While some members of the Board may believe the changes being made to the health and safety standards that theoretically make them more in line with “standard medical practice,” the fact is that people like Brigham don’t operate according to any standard medical practice or with the best interest of their patients in mind.

You may also believe that Dr. Brigham is a “rogue” operator who is an outlier from the norm in Virginia.  Let’s take a look at just a couple of other abortion center owners and operators in Virginia:

  • Diane Derzis has operated abortion centers across the nation, including A Capital Women’s Health Center in Richmond.  The Administrator of A Capital Women’s Health Center, Shelley Abrams (formerly Shelley Statum), was the former director of Derzis’ New Woman All Women Health Center (Birmingham, AL) as well as the director of Derzis’ Mississippi center – Jackson Women’s Health Organization.  A significant number of Derzis’ abortion centers have been closed due to egregious health and safety violations. In 2012, Derzis was ordered to shut down her New Woman All Women abortion clinic in Birmingham, Alabama, after inspectors found 76 pages of violations following the hospitalization of three patients in one day for abortion complications.  Officials have been fighting to close her Mississippi abortion center for years.
  • William Fitzhugh owns/operates abortion centers in Richmond, Charlottesville, Roanoke and Newport News.  Fitzhugh’s abortion centers have been found to have a litany of health and safety violations, including unlicensed staff members illegally mixing drugs for patients and transporting narcotics from one facility to another with no record or documentation.  In fact, the Charlottesville facility had no records in accordance with federal and state laws regarding the drugs used at the facility, including Schedule II narcotics like Fentanyl, a drug now becoming a major problem in the drug trade.  Fitzhugh administered medications and wrote prescriptions at his Charlottesville facility without a current DEA number for that abortion center. For multiple violations of state and federal drug laws Fitzhugh received nothing more than a reprimand.  In 1989, Fitzhugh was involved in a botched abortion on Margaret Codfelter, in which he perforated her uterus and left parts of the dead baby inside. He sent her home without informing her of her life-threatening condition. Margaret died two days later.

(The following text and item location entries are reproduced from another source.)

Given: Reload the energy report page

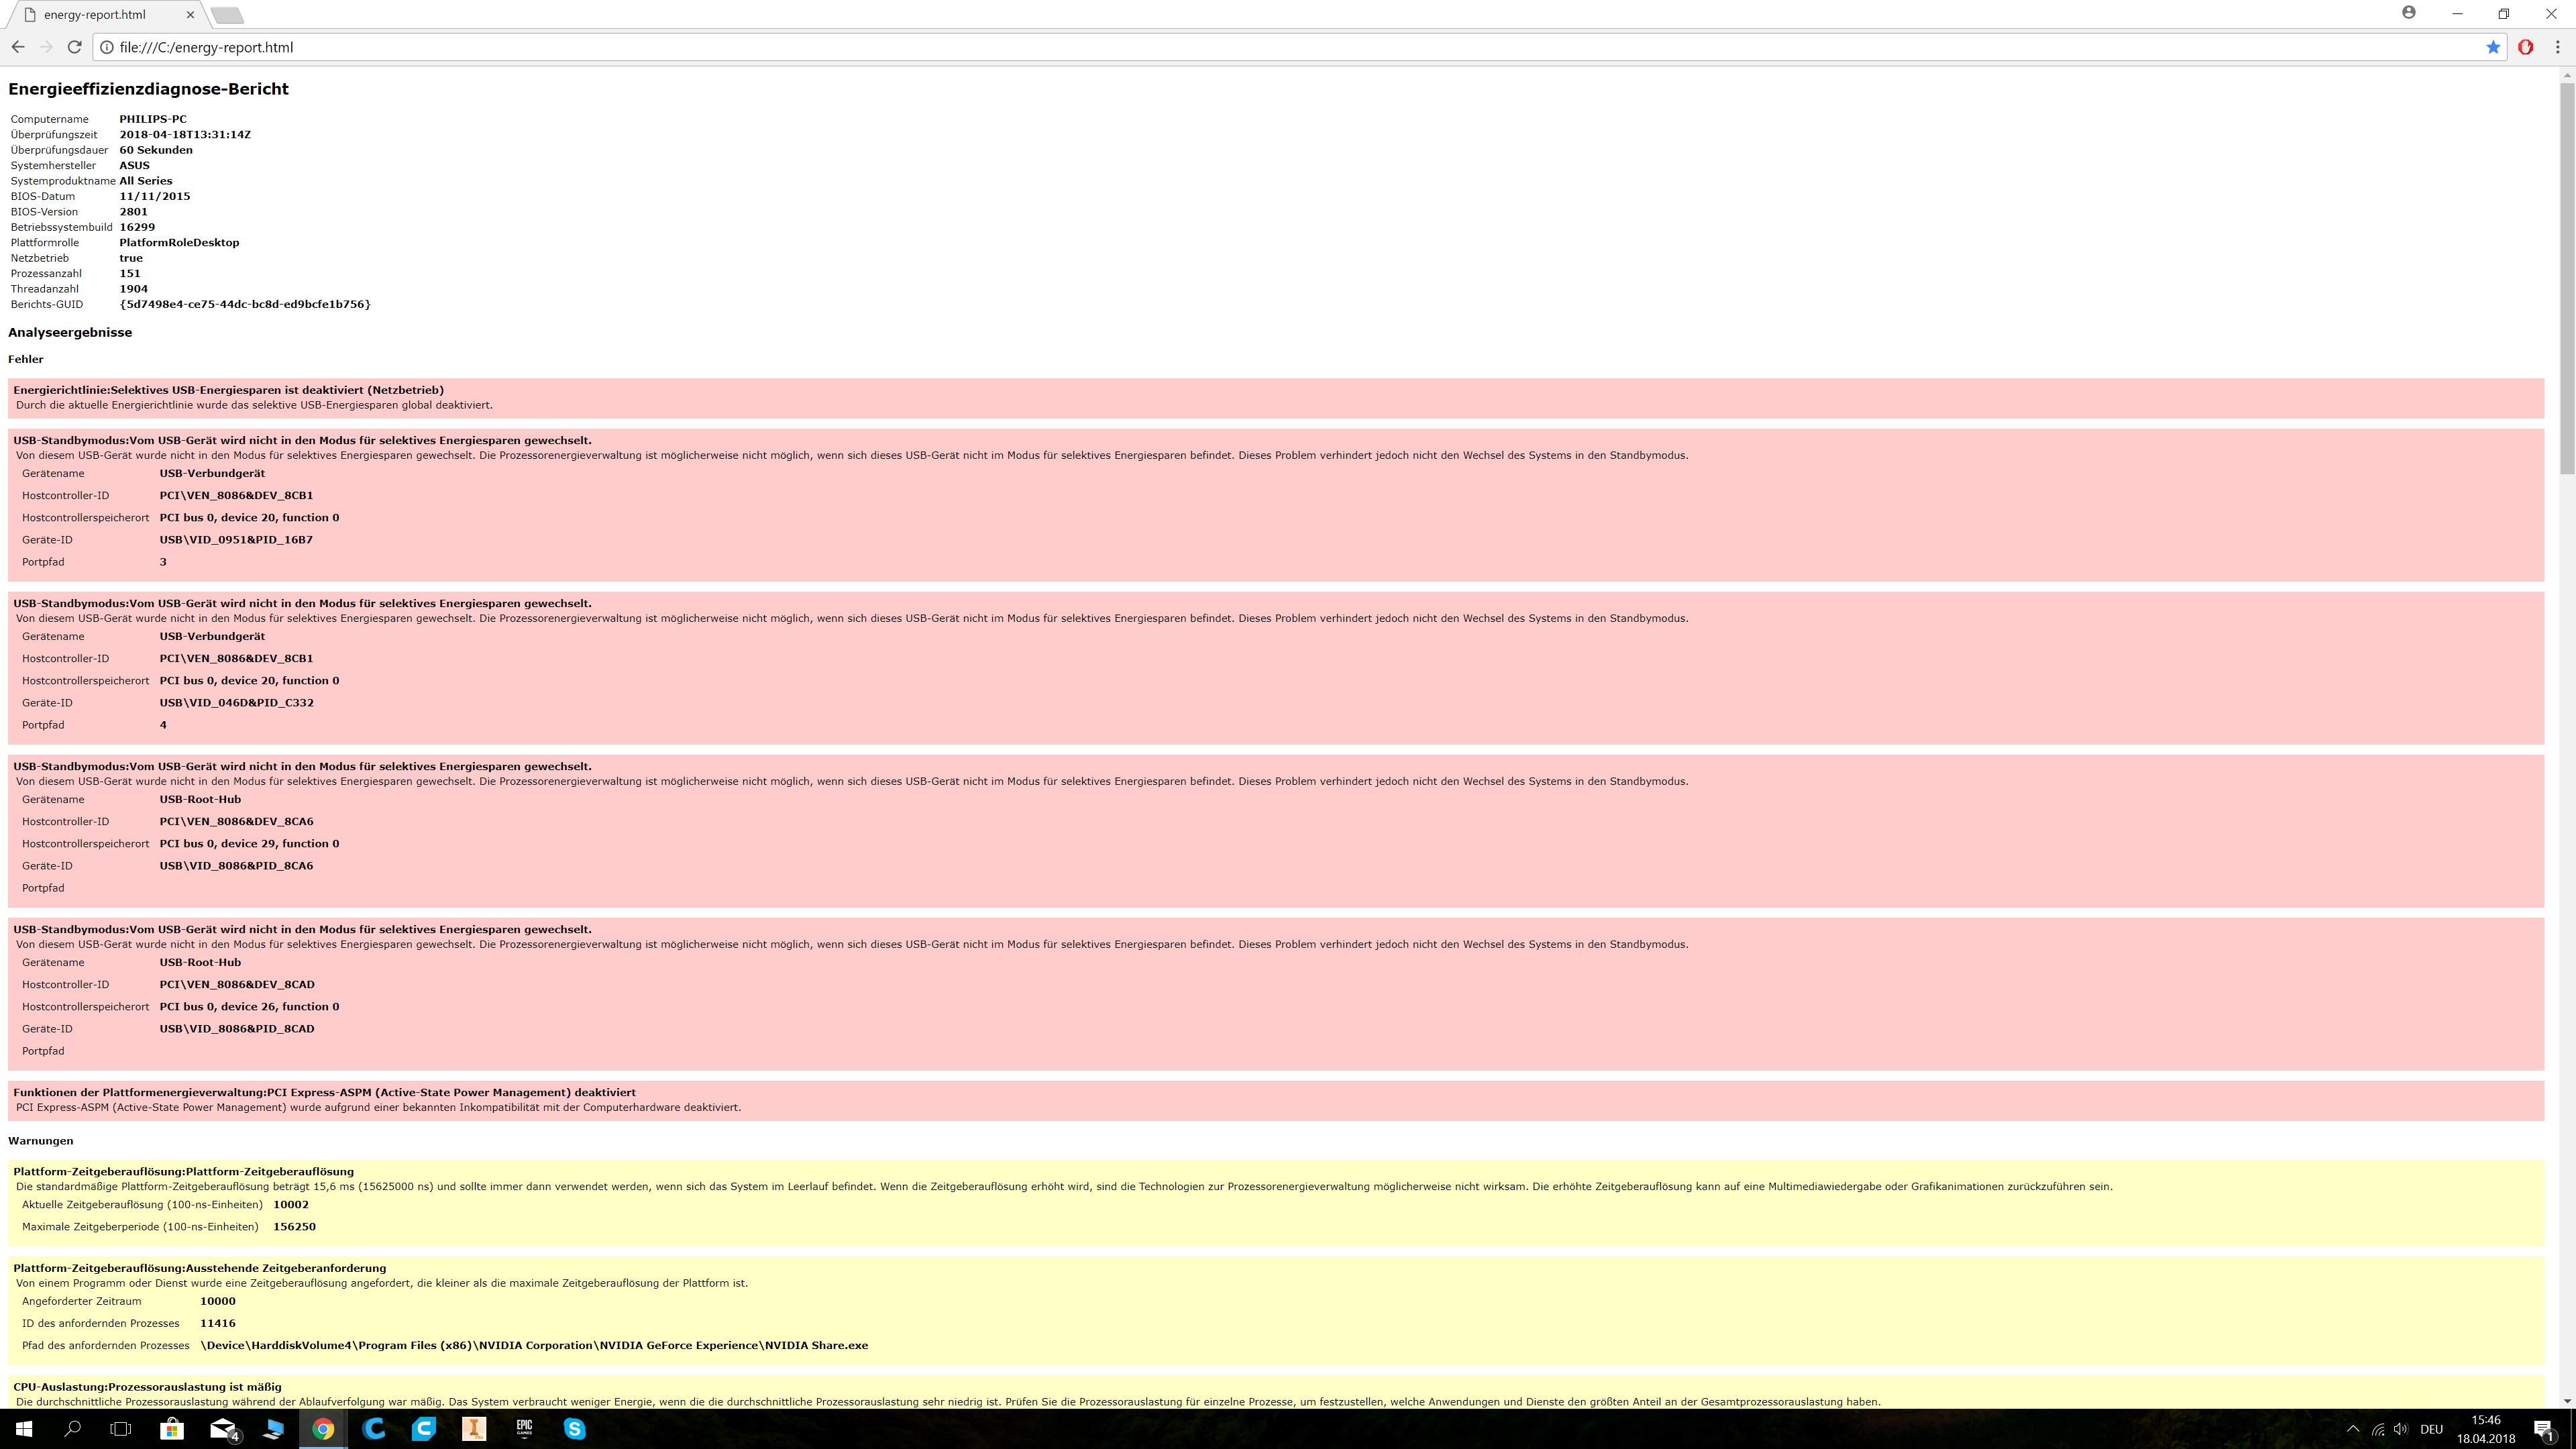Looking at the screenshot, I should tap(74, 47).
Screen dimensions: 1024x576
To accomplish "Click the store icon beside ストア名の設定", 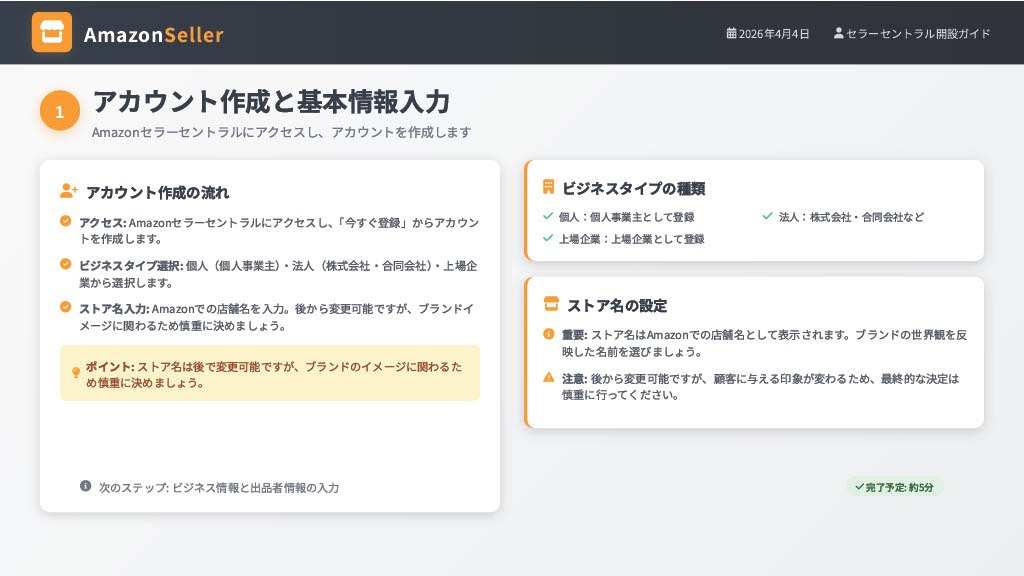I will pyautogui.click(x=550, y=304).
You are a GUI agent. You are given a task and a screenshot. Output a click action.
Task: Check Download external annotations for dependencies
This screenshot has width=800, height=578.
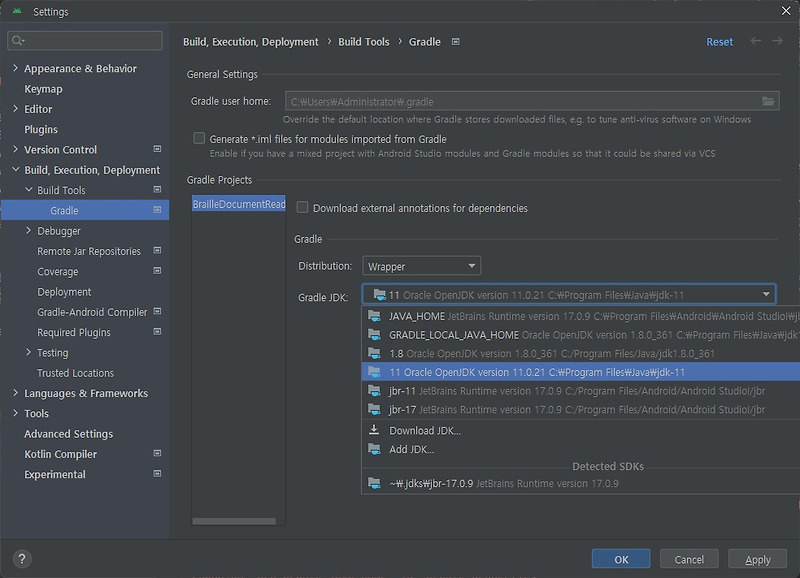click(302, 206)
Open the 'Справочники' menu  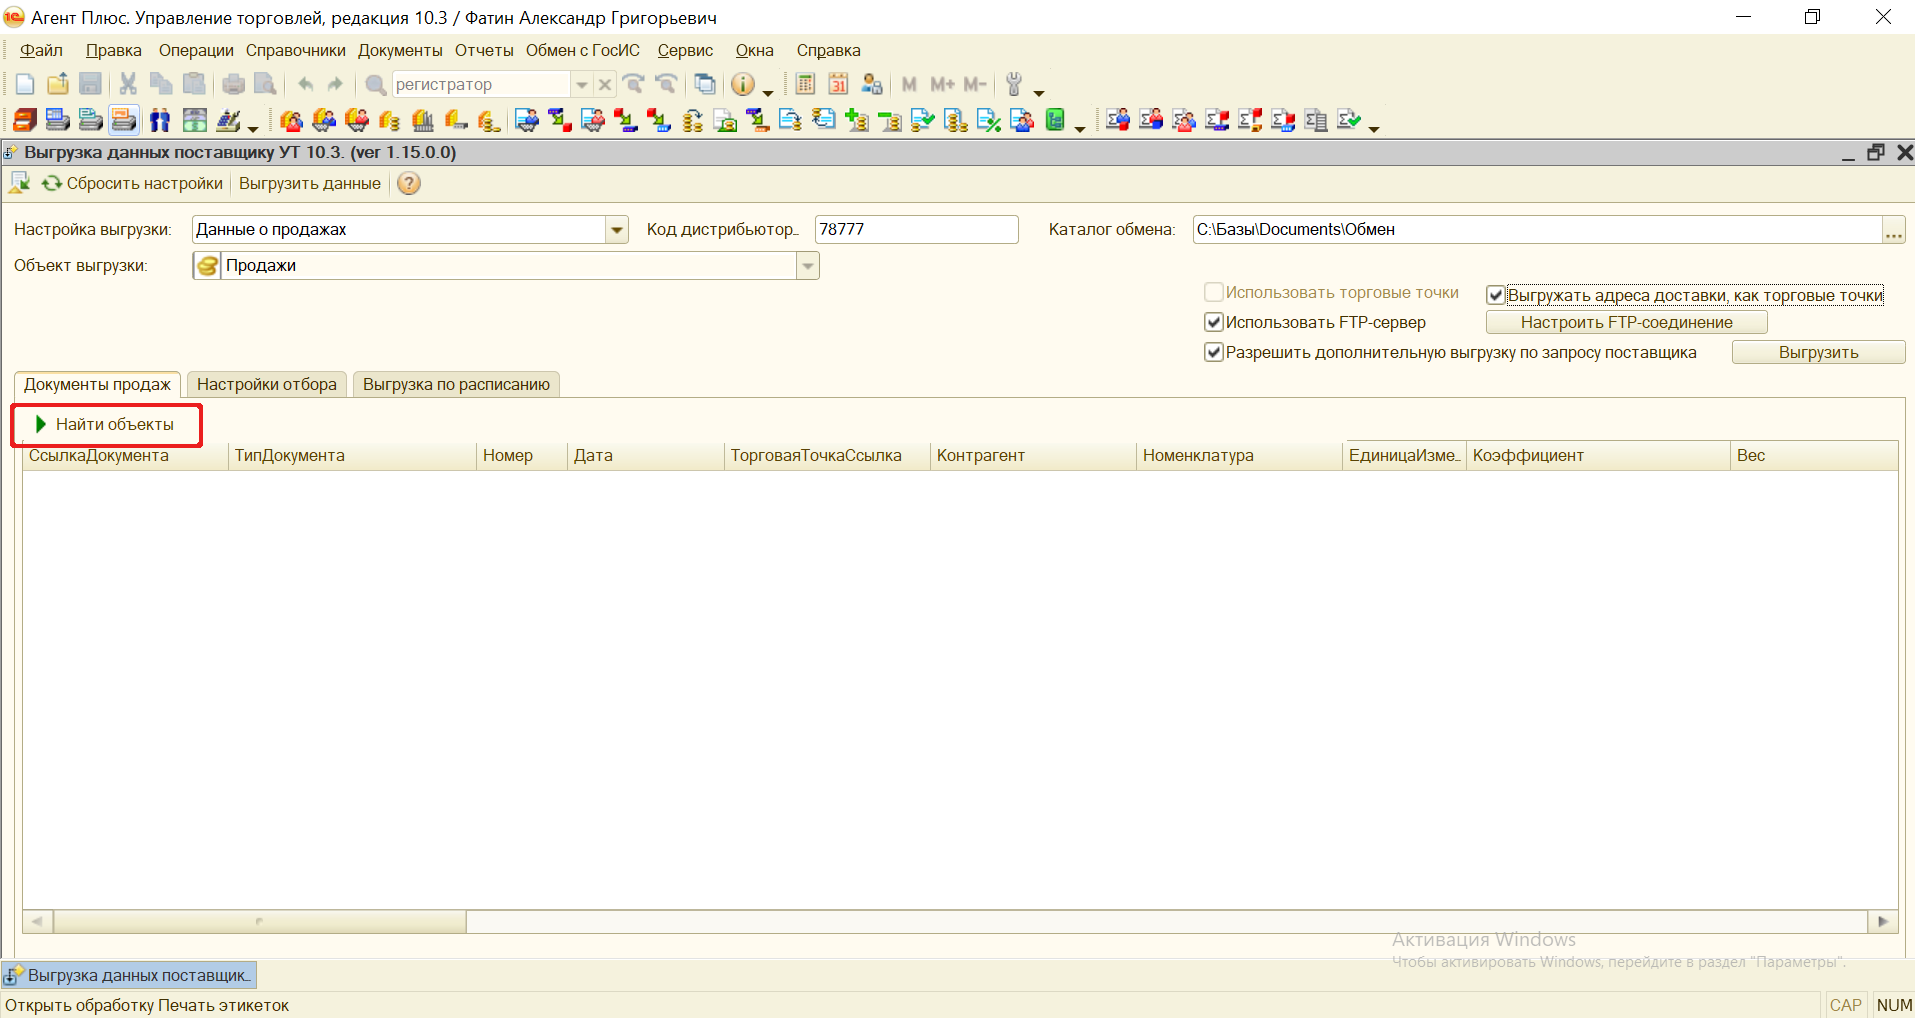(295, 51)
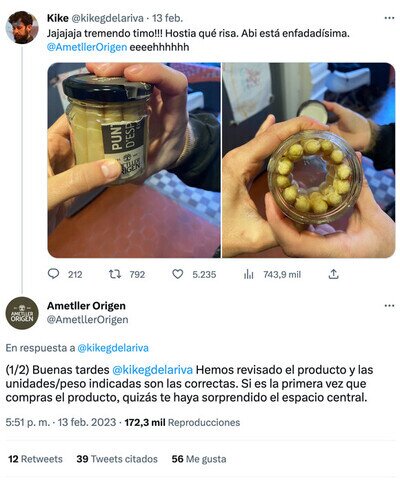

Between them, Brigham, Derzis and Fitzhugh own and operate seven of the sixteen (fifteen operating with the Fairfax suspension) abortion centers in Virginia.  And that’s really just the tip of the iceberg when it comes to these “rogue” operators.  They each have a long history of mistreatment of patients and disregard for health and safety standards.  Reviews of the inspection reports of other independently operated abortion centers (i.e. not owned by Planned Parenthood) are similarly disgusting. 

I recognize that “evidence based medicine” is a catchy phrase to hide behind when changing these health and safety standards, but the amendments you’ve adopted fly in the face of all the evidence found through inspection reports.  If nothing else, the Brigham incident is yet another reminder that all the promises by representatives of the abortion industry that abortion centers in Virginia are safe and well maintained were blatant lies.